**SOURCE DATA:**
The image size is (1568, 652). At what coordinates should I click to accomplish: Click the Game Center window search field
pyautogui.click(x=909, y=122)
---
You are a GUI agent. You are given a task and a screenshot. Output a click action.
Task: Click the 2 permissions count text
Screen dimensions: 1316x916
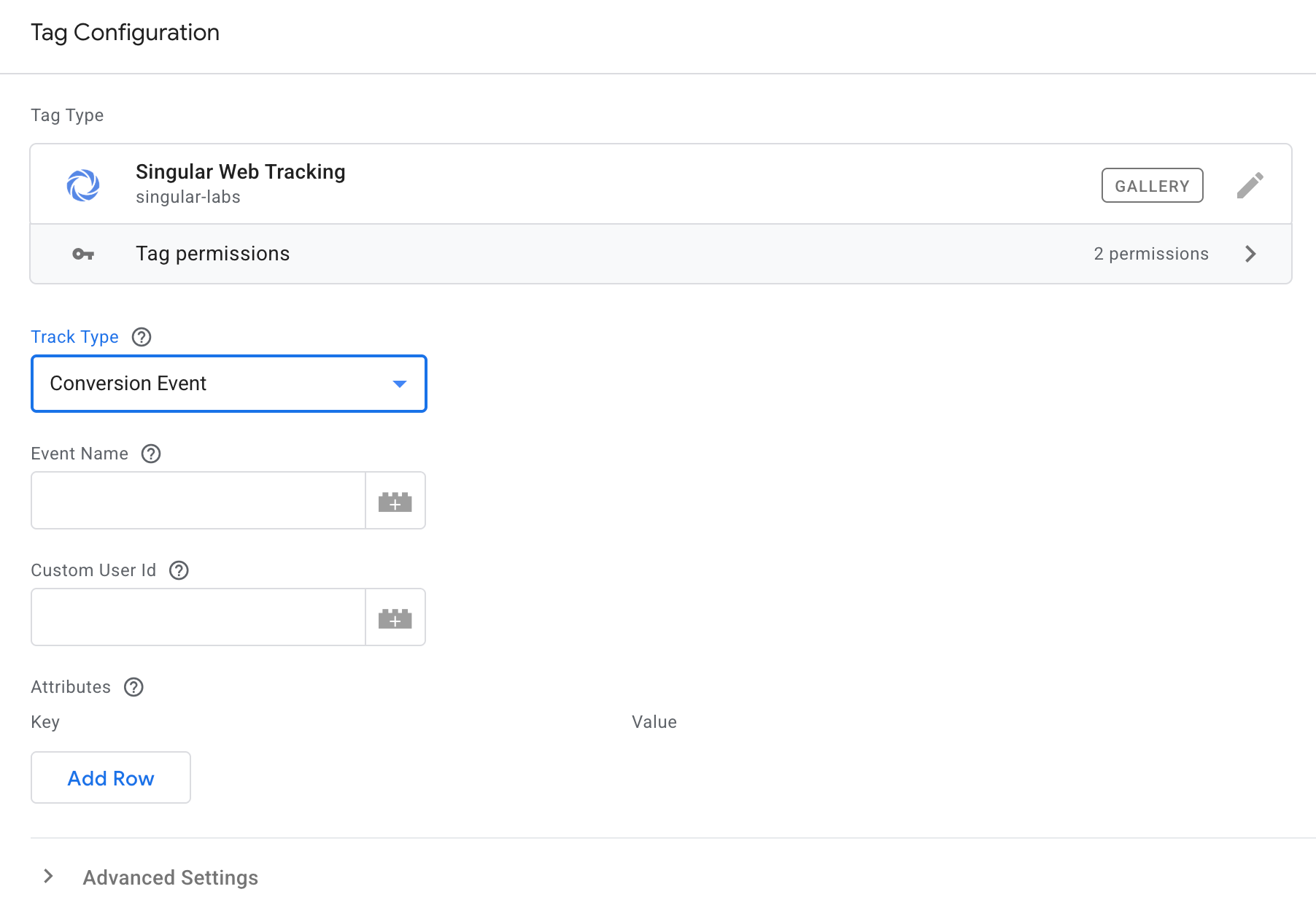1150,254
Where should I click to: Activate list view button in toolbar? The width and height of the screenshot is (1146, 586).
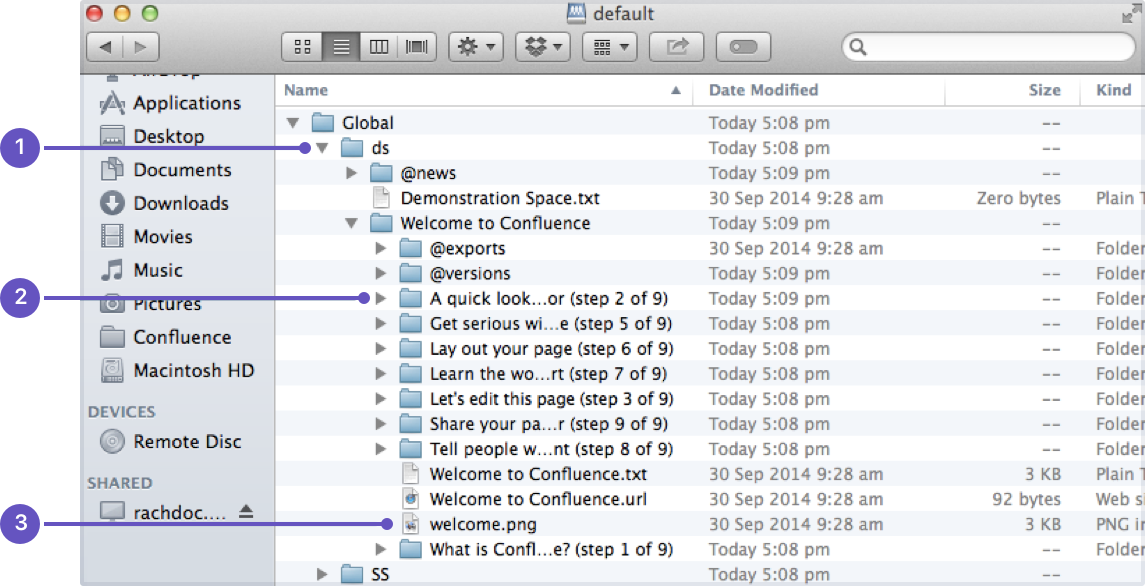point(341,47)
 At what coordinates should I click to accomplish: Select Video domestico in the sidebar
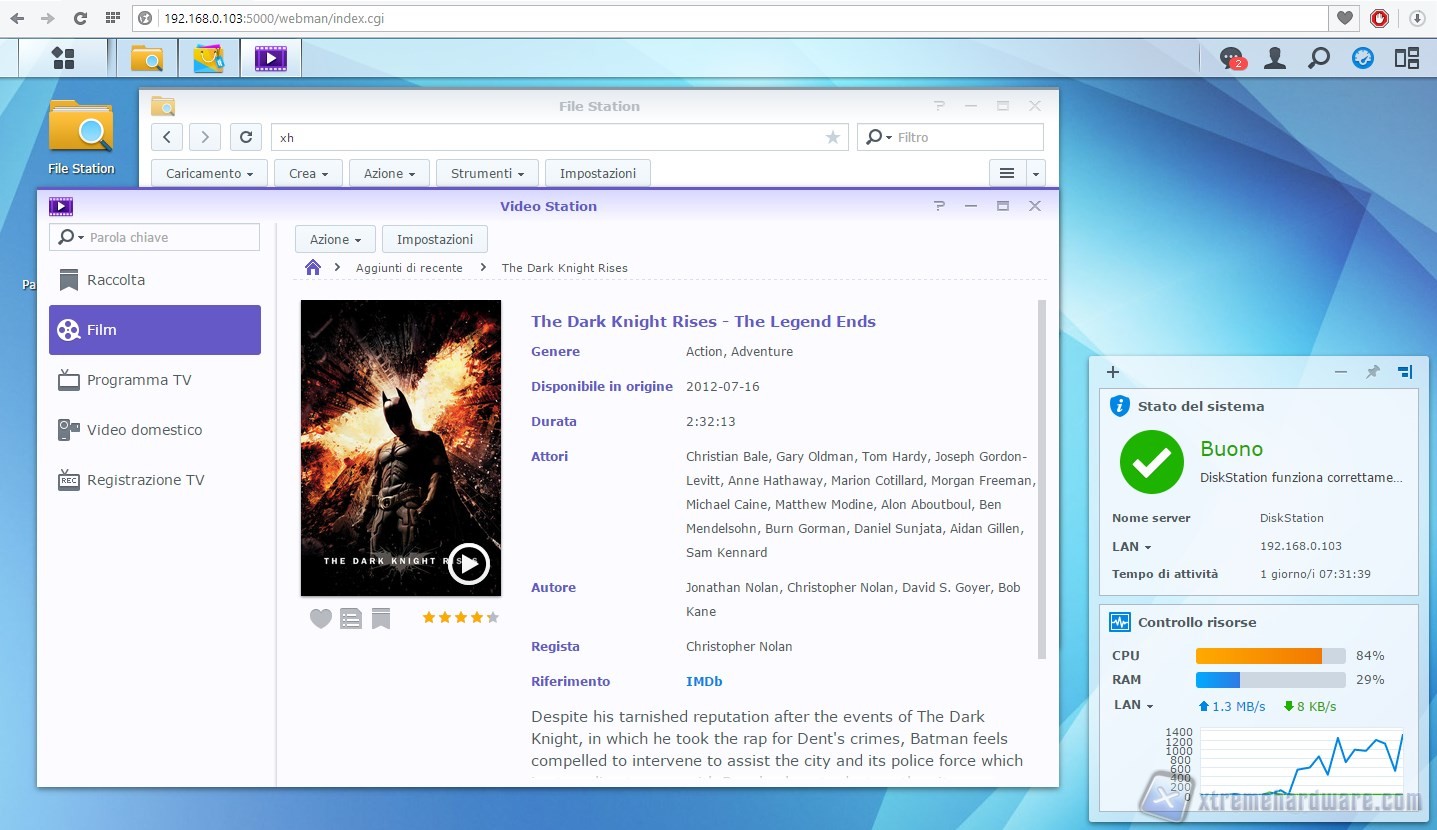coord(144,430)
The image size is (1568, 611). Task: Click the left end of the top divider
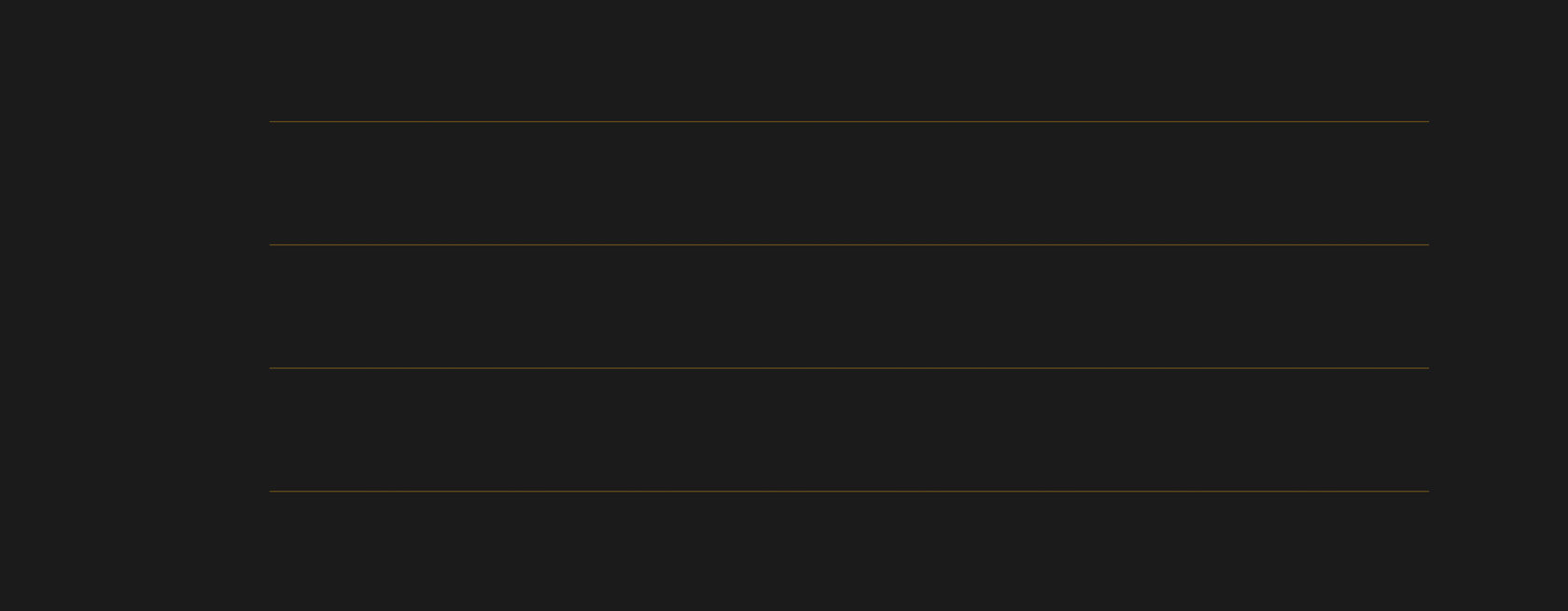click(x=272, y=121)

**WRITTEN REQUEST:**
Pick out every line of the data above that contains the string "size", matching case exactly.

**FULL SOLUTION:**
The image size is (1568, 652). At what coordinates should I click to accomplish: Click the Game Center window search field
The image size is (1568, 611). Task: Click the left end of the top divider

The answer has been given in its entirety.